(Records for locating described items)
— START —

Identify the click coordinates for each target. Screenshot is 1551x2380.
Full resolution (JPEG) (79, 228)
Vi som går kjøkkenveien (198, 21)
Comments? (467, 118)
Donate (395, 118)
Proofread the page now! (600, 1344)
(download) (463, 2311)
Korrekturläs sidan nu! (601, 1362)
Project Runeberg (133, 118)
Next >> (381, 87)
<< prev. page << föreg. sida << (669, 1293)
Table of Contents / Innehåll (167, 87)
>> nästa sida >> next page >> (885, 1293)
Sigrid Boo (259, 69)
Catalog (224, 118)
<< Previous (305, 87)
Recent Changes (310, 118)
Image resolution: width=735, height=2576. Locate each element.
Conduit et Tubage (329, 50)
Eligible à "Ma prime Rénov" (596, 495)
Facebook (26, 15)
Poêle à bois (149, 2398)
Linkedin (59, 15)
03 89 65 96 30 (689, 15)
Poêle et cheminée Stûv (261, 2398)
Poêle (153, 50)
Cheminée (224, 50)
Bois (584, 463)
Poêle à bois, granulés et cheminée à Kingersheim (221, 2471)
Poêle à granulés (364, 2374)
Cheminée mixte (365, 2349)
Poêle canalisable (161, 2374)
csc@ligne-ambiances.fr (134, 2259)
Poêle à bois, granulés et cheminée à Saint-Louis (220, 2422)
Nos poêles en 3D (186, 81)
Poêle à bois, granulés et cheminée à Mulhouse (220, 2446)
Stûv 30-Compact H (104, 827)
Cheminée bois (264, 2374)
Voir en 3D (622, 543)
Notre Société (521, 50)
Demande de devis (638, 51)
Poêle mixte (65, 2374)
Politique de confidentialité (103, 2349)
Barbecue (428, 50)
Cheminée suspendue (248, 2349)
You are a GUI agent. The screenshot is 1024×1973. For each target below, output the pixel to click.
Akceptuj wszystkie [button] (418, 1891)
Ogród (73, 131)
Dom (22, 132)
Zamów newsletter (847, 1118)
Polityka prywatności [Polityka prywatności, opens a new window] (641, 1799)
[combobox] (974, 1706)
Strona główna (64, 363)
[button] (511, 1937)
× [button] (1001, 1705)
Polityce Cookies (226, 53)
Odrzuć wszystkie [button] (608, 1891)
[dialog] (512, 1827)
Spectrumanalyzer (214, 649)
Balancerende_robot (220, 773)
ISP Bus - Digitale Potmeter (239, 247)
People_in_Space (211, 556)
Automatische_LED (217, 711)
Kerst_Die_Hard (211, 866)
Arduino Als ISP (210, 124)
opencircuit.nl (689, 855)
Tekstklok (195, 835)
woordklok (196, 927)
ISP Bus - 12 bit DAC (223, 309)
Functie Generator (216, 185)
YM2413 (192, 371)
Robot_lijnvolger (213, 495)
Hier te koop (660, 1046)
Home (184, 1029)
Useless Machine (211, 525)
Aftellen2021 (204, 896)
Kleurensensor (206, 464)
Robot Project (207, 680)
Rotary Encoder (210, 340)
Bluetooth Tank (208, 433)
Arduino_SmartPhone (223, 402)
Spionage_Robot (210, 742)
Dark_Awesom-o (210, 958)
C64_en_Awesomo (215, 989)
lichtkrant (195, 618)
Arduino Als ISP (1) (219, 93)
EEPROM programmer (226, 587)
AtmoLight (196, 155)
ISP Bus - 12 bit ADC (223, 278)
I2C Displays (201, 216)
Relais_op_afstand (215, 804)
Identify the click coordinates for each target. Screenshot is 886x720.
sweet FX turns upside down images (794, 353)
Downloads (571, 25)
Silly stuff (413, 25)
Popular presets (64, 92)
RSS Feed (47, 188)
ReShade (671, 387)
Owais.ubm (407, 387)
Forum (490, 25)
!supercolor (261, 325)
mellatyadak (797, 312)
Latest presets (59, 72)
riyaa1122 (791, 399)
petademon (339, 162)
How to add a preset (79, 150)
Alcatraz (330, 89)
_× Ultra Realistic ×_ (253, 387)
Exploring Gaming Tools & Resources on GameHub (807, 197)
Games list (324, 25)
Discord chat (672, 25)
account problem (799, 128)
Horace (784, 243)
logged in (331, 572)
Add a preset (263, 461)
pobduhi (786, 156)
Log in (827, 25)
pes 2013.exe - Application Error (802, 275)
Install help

— END —

Edit all of the records above so that "click coordinates" reads "tap coordinates" wherever it appears, leaving every other line unchanged.

Answer for this exercise:
Identify the tap coordinates for each target. Screenshot is 1551x2380.
Full resolution (JPEG) (79, 228)
Vi som går kjøkkenveien (198, 21)
Comments? (467, 118)
Donate (395, 118)
Proofread the page now! (600, 1344)
(download) (463, 2311)
Korrekturläs sidan nu! (601, 1362)
Project Runeberg (133, 118)
Next >> (381, 87)
<< prev. page << föreg. sida << (669, 1293)
Table of Contents / Innehåll (167, 87)
>> nästa sida >> next page >> (885, 1293)
Sigrid Boo (259, 69)
Catalog (224, 118)
<< Previous (305, 87)
Recent Changes (310, 118)
Image resolution: width=735, height=2576. Locate each element.
Conduit et Tubage (329, 50)
Eligible à "Ma prime Rénov" (596, 495)
Facebook (26, 15)
Poêle à bois (149, 2398)
Linkedin (59, 15)
03 89 65 96 30 (689, 15)
Poêle et cheminée Stûv (261, 2398)
Poêle (153, 50)
Cheminée (224, 50)
Bois (584, 463)
Poêle à bois, granulés et cheminée à Kingersheim (221, 2471)
Poêle à granulés (364, 2374)
Cheminée mixte (365, 2349)
Poêle canalisable (161, 2374)
csc@ligne-ambiances.fr (134, 2259)
Poêle à bois, granulés et cheminée à Saint-Louis (220, 2422)
Nos poêles en 3D (186, 81)
Poêle à bois, granulés et cheminée à Mulhouse (220, 2446)
Stûv 30-Compact H (104, 827)
Cheminée bois (264, 2374)
Voir en 3D (622, 543)
Notre Société (521, 50)
Demande de devis (638, 51)
Poêle mixte (65, 2374)
Politique de confidentialité (103, 2349)
Barbecue (428, 50)
Cheminée suspendue (248, 2349)
You are a GUI agent. The screenshot is 1024×1973. For each target below, output the pixel to click.
Akceptuj wszystkie [button] (418, 1891)
Ogród (73, 131)
Dom (22, 132)
Zamów newsletter (847, 1118)
Polityka prywatności [Polityka prywatności, opens a new window] (641, 1799)
[combobox] (974, 1706)
Strona główna (64, 363)
[button] (511, 1937)
× [button] (1001, 1705)
Polityce Cookies (226, 53)
Odrzuć wszystkie [button] (608, 1891)
[dialog] (512, 1827)
Spectrumanalyzer (214, 649)
Balancerende_robot (220, 773)
ISP Bus - Digitale Potmeter (239, 247)
People_in_Space (211, 556)
Automatische_LED (217, 711)
Kerst_Die_Hard (211, 866)
Arduino Als ISP (210, 124)
opencircuit.nl (689, 855)
Tekstklok (195, 835)
woordklok (196, 927)
ISP Bus - 12 bit DAC (223, 309)
Functie Generator (216, 185)
YM2413 (192, 371)
Robot_lijnvolger (213, 495)
Hier te koop (660, 1046)
Home (184, 1029)
Useless Machine (211, 525)
Aftellen2021 (204, 896)
Kleurensensor (206, 464)
Robot Project (207, 680)
Rotary Encoder (210, 340)
Bluetooth Tank (208, 433)
Arduino_SmartPhone (223, 402)
Spionage_Robot (210, 742)
Dark_Awesom-o (210, 958)
C64_en_Awesomo (215, 989)
lichtkrant (195, 618)
Arduino Als ISP (1) (219, 93)
EEPROM programmer (226, 587)
AtmoLight (196, 155)
ISP Bus - 12 bit ADC (223, 278)
I2C Displays (201, 216)
Relais_op_afstand (215, 804)
Identify the tap coordinates for each target. Screenshot is 886x720.
sweet FX turns upside down images (794, 353)
Downloads (571, 25)
Silly stuff (413, 25)
Popular presets (64, 92)
RSS Feed (47, 188)
ReShade (671, 387)
Owais.ubm (407, 387)
Forum (490, 25)
!supercolor (261, 325)
mellatyadak (797, 312)
Latest presets (59, 72)
riyaa1122 (791, 399)
petademon (339, 162)
How to add a preset (79, 150)
Alcatraz (330, 89)
_× Ultra Realistic ×_ (253, 387)
Exploring Gaming Tools & Resources on GameHub (807, 197)
Games list (324, 25)
Discord chat (672, 25)
account problem (799, 128)
Horace (784, 243)
logged in (331, 572)
Add a preset (263, 461)
pobduhi (786, 156)
Log in (827, 25)
pes 2013.exe - Application Error (802, 275)
Install help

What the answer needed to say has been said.